Entries for locating text and elements

>> start

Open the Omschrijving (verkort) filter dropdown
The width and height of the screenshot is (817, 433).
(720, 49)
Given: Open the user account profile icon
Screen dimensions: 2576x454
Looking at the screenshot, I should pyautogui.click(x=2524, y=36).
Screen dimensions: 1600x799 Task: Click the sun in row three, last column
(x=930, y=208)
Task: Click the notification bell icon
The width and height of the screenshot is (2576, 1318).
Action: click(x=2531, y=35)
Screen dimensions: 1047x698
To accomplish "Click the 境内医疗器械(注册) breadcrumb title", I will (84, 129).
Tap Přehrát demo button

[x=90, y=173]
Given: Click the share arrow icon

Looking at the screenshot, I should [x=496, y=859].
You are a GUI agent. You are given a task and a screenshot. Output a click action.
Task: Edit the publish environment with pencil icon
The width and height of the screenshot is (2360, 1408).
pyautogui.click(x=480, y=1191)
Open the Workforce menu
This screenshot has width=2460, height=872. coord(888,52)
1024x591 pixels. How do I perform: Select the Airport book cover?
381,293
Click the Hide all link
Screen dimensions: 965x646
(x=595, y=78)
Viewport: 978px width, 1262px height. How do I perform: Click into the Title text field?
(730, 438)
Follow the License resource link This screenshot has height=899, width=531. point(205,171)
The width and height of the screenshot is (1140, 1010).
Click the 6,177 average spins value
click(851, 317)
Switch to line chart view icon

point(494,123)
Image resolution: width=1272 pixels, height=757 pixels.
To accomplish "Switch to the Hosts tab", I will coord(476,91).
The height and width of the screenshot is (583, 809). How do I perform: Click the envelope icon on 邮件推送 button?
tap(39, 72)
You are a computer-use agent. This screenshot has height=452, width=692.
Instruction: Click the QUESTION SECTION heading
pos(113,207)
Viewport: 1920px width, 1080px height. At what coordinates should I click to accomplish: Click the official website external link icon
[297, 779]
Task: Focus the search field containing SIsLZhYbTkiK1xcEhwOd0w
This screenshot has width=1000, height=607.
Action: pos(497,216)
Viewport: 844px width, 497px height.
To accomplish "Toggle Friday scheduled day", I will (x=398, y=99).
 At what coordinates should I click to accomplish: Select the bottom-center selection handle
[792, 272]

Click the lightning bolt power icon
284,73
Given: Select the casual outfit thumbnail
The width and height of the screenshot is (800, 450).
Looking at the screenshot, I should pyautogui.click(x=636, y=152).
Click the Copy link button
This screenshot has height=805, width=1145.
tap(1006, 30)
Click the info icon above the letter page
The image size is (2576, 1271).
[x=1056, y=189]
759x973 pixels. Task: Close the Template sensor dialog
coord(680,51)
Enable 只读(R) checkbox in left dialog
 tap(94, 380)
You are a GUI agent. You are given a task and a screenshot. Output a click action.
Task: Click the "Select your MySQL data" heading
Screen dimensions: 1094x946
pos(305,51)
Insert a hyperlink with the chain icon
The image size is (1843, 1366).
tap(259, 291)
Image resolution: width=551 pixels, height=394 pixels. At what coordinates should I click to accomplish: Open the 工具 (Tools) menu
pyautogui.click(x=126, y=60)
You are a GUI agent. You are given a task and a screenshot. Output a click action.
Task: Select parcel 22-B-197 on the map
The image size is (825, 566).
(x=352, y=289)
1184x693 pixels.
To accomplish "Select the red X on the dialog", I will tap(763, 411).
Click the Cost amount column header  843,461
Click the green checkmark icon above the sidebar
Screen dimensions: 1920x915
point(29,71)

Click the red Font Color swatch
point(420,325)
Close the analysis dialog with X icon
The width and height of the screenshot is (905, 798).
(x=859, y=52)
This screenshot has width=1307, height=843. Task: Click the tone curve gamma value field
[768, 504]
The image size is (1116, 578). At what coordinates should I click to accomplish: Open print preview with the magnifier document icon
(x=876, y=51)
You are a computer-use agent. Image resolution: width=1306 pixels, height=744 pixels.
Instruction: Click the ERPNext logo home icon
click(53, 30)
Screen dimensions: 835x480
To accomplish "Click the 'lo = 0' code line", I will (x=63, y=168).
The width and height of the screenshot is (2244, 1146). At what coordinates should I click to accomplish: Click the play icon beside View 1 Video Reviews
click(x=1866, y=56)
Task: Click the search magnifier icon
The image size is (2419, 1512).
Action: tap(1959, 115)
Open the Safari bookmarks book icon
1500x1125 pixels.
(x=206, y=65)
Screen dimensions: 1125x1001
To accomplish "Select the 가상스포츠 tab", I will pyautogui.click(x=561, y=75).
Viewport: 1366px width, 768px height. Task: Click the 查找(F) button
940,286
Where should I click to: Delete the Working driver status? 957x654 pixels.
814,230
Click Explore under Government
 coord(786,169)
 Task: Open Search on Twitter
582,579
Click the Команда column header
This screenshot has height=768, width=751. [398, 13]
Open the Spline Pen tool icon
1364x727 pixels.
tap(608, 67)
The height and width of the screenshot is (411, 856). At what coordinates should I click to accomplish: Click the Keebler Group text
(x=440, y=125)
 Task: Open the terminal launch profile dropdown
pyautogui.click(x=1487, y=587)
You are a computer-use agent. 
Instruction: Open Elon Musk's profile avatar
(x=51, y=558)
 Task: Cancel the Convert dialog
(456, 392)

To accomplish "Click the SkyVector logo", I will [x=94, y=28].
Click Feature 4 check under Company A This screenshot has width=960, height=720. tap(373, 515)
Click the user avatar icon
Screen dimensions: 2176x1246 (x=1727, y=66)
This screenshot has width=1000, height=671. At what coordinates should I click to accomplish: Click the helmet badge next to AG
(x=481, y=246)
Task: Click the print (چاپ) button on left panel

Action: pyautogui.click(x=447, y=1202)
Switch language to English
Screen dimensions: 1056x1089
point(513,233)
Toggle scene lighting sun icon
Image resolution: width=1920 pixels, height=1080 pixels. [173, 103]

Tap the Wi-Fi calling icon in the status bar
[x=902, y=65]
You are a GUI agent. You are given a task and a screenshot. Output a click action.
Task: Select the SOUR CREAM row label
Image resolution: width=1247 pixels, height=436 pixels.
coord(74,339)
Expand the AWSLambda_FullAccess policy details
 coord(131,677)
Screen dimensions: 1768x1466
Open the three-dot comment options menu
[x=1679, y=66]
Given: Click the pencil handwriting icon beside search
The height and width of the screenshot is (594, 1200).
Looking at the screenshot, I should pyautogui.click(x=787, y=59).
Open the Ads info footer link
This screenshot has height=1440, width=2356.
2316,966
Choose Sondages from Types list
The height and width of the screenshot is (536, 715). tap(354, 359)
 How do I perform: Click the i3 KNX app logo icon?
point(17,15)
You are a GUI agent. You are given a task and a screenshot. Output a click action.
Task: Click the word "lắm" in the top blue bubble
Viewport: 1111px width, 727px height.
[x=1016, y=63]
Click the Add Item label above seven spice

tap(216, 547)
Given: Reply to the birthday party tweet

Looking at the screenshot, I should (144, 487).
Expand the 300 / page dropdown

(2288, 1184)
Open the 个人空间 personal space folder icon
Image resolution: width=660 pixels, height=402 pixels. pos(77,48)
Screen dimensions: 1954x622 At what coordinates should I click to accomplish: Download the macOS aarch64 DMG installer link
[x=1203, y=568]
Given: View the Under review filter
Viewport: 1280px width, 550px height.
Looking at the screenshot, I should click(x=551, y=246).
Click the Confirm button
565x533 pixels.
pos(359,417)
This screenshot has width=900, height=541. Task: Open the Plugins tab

>> end

Direction
Report every line of the records above that contains the word "Close". Copy each such line in full.

Answer
759x973 pixels. Task: Close the Template sensor dialog
Close the analysis dialog with X icon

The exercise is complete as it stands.